Die Vorteile liegen momentan vor allem auf organisatorischer und administrativer Ebene. Und das ist wichtig, weil in der Pflege ja verschiedene Personen beteiligt sind. Beim Besuch eines Pflegepatienten werden jedes Mal unterschiedliche Daten abgerufen: für die grundsätzliche Dokumentation der gesundheitlichen Historie, für die Abrechnung mit dem Leistungsträger, für die Personalabrechnung und das Controlling. Die digitale Dokumentation erleichtert diese Datenerfassung und -zusammenführung erheblich. Dem Pflegepersonal stehen damit zu jedem Zeitpunkt der Versorgung alle Informationen zur Verfügung, zum Beispiel eine Schweigepflichtentbindung. Gesundheitsdaten werden leichter und für alle jederzeit verfügbar dokumentiert, beispielsweise, wie sich der Blutdruck in der vergangenen Woche entwickelt hat. 

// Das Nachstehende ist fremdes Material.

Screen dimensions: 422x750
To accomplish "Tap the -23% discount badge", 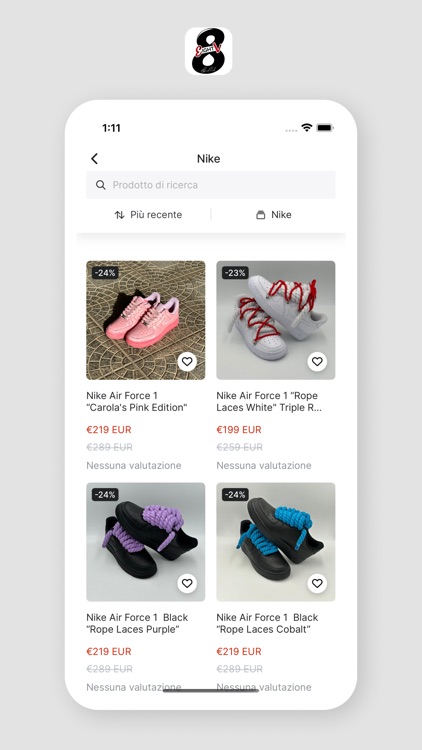I will click(235, 273).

Wie reagieren die Pflegepersonen darauf?

Das kommt ganz darauf an, wie die Technik genutzt wird. Solange sie ein Hilfsmittel ist und der Pfleger persönlich auf den Menschen fokussiert bleibt, ist das Verständnis sehr groß. Am besten erfolgt die Datenerfassung gemeinsam mit dem Patienten und das Pflegepersonal klärt darüber auf, welche Daten erfasst werden – ,Ich habe jetzt den Blutzuckerwert gemessen, ich trage den jetzt in unser System ein, damit die Kollegin, die morgen kommt auch einen Überblick darüber hat.’ Da ist der Nutzen im Vordergrund und der Patient versteht auch diesen Nutzen. 

Wie wird sich der ambulante Pflegedienst durch weitere Digitalisierung in der Zukunft verändern? Kommt der Pflegeroboter?

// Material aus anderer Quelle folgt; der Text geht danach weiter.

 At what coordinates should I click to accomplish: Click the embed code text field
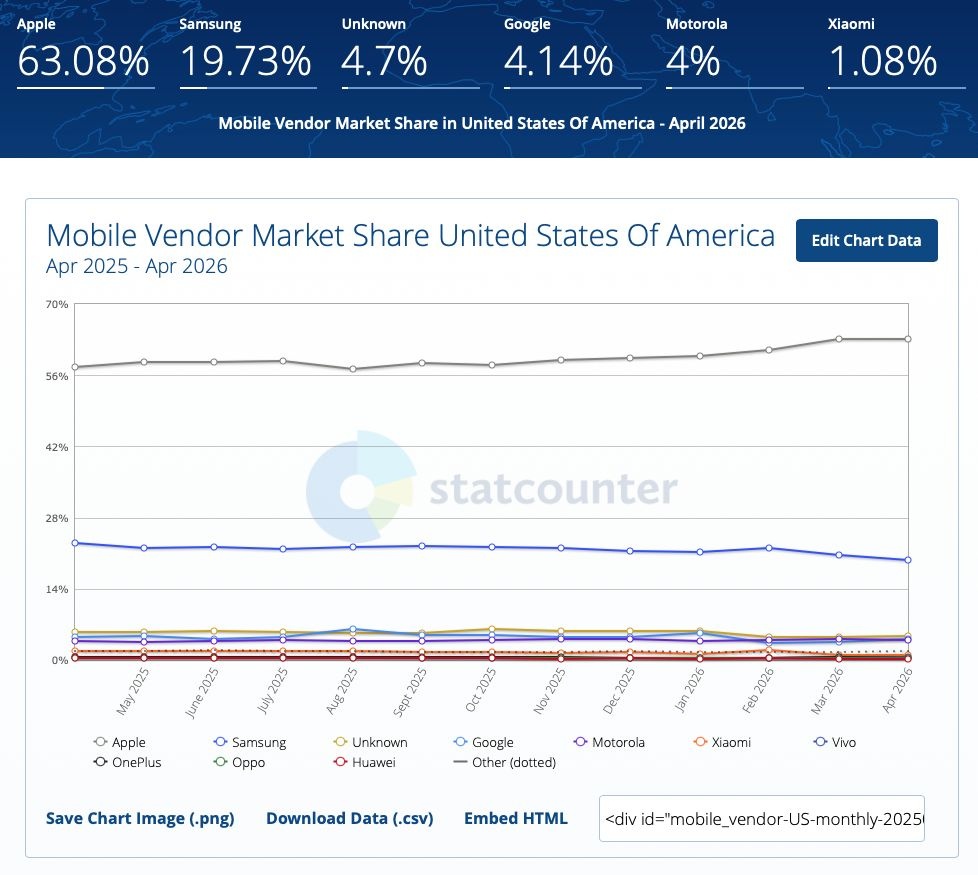[762, 818]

Der nächste Schritt wird sein, dass man die vorhandenen Instrumente nutzbringender einsetzt. Wenn Sie ein Handy mit GPS-System und Bewegungssensor bei sich tragen, ist es technisch relativ einfach festzustellen, ob jemand gestürzt ist. Das kann von großem Nutzen sein. Mittlerweile gibt es auch Pflaster, die verschiedene Vitalwerte prüfen können, zum Beispiel Blutzucker oder Blutdruck. Das kann man gut vernetzen mit der Technik, die man bisher schon einsetzt. Wenn Sie solche Daten zusammenbringen, können Sie relativ gut sehen, ob jemand gesundheitlich in Gefahr ist oder nicht. 

Pflege impliziert für mich immer Dialog. Pflegeroboter kann ich mir flankierend gut vorstellen, für klar abgegrenzte Aktionsbereiche, aber sicher nicht als Pflegeersatz. Hilfreich wäre ein dialogfähiger Roboter, der einfache Befehle, wie ,Ich möchte gerne, dass meine Wohnung ein bisschen wärmer geheizt wird’, ausführen kann. 

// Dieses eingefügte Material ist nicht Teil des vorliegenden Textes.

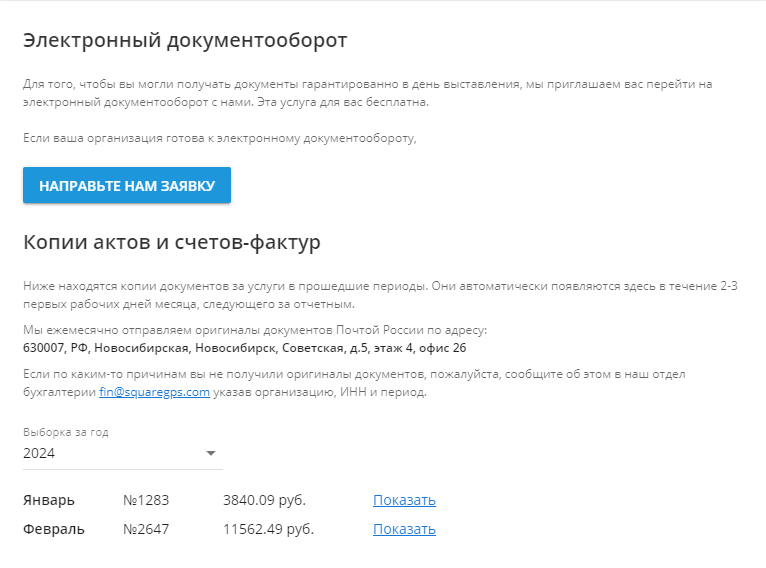Screen dimensions: 766x568
Task: Open the fin@squaregps.com email link
Action: 154,392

Mal ganz persönlich – benutzen Sie privat Gesundheits-Apps?

Ich benutze Gesundheits- und Fitness-Apps beim Sporttreiben. Das hilft mir, meine Trainingserfolge abzubilden. Außerdem kann ich mit einem im Brustgurt integrierten Pulsmesser überprüfen, dass ich nicht über meine Leistungsfähigkeit hinausgehe und so im gesundheitlich effektiven Bereich trainiere.